PDA

View Full Version : Which Pentaho's tool is the best..



tytoos
04-02-2008, 02:04 PM
Hi everybody,
I start my adventure with Pentaho for few days so I'm a twerp in Pentaho ;) I must research this solution for my project in University. And I have big request for all of you to maneuver me into good way. I want to create chart, tables and pie in web page. Data will be from databse and xml file. When somebody change the data in databse I want to refreshes dashboard automatically. And my request for you:
1. which tools from Pentaho I MUST use to do that ??
2. in which OS it will be simpler (Windows, Linux) ??
3. must I use any server if I don't wont to use analysys (mondrian) ??
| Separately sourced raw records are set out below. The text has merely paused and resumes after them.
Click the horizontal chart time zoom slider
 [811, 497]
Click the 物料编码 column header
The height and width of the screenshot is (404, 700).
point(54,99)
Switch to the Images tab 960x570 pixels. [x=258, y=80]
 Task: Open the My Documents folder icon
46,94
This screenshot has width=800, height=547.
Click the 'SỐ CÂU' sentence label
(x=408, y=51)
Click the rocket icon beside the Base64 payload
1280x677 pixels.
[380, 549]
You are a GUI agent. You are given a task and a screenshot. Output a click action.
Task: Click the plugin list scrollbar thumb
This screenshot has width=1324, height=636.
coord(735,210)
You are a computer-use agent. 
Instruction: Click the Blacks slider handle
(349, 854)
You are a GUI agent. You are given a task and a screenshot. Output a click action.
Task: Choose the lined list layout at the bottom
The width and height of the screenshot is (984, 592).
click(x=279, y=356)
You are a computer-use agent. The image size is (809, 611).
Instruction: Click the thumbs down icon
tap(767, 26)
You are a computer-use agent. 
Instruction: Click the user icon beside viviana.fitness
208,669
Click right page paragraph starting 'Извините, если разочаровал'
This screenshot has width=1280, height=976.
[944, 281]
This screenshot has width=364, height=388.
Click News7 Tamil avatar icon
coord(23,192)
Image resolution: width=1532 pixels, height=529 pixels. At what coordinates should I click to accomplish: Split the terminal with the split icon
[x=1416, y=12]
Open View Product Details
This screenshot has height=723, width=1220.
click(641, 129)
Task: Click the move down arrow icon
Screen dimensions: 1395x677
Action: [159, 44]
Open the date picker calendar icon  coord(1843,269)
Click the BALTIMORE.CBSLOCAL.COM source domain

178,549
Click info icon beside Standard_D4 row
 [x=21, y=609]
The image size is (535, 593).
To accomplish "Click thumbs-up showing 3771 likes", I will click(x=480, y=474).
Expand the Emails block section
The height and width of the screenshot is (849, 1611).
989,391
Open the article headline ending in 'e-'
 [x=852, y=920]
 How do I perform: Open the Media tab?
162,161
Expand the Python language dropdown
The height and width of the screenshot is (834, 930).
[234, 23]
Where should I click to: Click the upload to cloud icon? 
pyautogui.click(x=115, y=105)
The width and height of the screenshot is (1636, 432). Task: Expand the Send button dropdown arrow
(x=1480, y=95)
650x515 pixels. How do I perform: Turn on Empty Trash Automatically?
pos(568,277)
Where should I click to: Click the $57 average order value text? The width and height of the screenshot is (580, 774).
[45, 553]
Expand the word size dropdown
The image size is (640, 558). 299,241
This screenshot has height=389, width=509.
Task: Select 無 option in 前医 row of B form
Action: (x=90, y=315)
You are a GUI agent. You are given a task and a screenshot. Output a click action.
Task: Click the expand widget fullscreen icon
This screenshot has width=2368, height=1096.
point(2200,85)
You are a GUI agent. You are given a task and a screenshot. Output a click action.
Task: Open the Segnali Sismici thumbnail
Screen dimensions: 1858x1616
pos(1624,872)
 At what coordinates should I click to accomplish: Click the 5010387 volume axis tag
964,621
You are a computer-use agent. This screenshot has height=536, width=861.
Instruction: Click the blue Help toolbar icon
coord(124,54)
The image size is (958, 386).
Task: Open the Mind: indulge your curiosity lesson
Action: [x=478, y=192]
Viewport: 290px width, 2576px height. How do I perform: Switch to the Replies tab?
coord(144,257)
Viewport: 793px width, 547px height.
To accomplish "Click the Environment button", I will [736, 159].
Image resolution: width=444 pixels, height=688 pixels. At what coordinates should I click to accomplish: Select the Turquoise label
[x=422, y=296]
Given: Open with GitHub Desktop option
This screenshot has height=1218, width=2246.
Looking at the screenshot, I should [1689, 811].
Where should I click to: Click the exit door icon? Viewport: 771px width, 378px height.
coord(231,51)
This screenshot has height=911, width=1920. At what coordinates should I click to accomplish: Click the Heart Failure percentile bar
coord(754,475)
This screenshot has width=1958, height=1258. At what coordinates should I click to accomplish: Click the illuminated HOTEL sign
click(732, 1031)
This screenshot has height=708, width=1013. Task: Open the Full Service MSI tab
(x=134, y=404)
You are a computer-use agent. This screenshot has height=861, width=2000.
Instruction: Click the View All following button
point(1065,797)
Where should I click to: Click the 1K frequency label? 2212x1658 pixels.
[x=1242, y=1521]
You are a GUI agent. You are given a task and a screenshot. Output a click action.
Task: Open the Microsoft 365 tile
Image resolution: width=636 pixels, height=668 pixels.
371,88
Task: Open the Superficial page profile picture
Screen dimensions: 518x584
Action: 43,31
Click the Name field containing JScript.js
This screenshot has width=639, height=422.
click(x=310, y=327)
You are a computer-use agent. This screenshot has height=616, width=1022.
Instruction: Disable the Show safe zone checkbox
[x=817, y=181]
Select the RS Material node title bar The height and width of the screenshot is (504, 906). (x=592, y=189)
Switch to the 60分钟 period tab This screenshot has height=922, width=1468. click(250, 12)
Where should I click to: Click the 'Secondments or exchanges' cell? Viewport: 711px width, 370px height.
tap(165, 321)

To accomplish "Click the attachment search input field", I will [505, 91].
Thanks for any suggestions ;)

crafter
04-02-2008, 05:56 PM
Perhaps this is a fair place to start.

http://prdownloads.sourceforge.net/pentaho/PentahoTechnicalWhitepaperV1-2.pdf?download

tytoos
04-06-2008, 04:42 AM
Yes, right - it's good document for start, but it didn't explain me which tools I have to install. I saw that Pentaho have a few solutions and I don't know which of them is minimum to tests my task. If something in my first post is misunderstand, please let me know and I try to expalin better .
Best,
Tytoos

crafter
04-06-2008, 11:20 AM
Tytoos

I think your questions are quite straightforward. However, I don't think the answer is.

Firstly, let me dispense with your second question. The issue of most suitable operating system is going to get you very subjective answers. I think it would suffice to say that Pentaho runs on many platforms. in the same way, and that would be final input on the issue.

Regarding the other questions (especially the first) , you must first understand that Pentaho is a suite of products, which are designed to work together, but may work quite independently of each other. So it is therefore not necessary to install the entire suite of products. neither is any one of them necessary for the other (well, sort of).

In addition, some of the components are embeddable, while one someone might view them as a complete solution, someone else might view them as a tool.

Not only that, but it is quite possible to use externally supplied tools and applications and merge their output into Pentaho.

So, I guess what I;m saying is that your answer is not the same as mine ;).

What I can suggest is that you go to the Community|Community Home| [product] page from the top menu bar that will point you to what's available. There are links there to the download page which will also help you in your response.

Good luck in your search and do report back on your findings. I will be interesting to see the results of your study.

tytoos
04-06-2008, 02:07 PM
Firstly, let me dispense with your second question. The issue of most suitable operating system is going to get you very subjective answers. I think it would suffice to say that Pentaho runs on many platforms. in the same way, and that would be final input on the issue.

I know that Pentaho is multiplatform tool, but I'm intrested if in all OS are the same administration?? Or maybe in windows is simpler that in linux??



Regarding the other questions (especially the first) , you must first understand that Pentaho is a suite of products, which are designed to work together, but may work quite independently of each other. So it is therefore not necessary to install the entire suite of products. neither is any one of them necessary for the other (well, sort of).

Yes, I know that Pentaho is a suite of products, therefor I write this post!! I'm intrested which of them I must install in my project. I don't wont install all of them - only essential.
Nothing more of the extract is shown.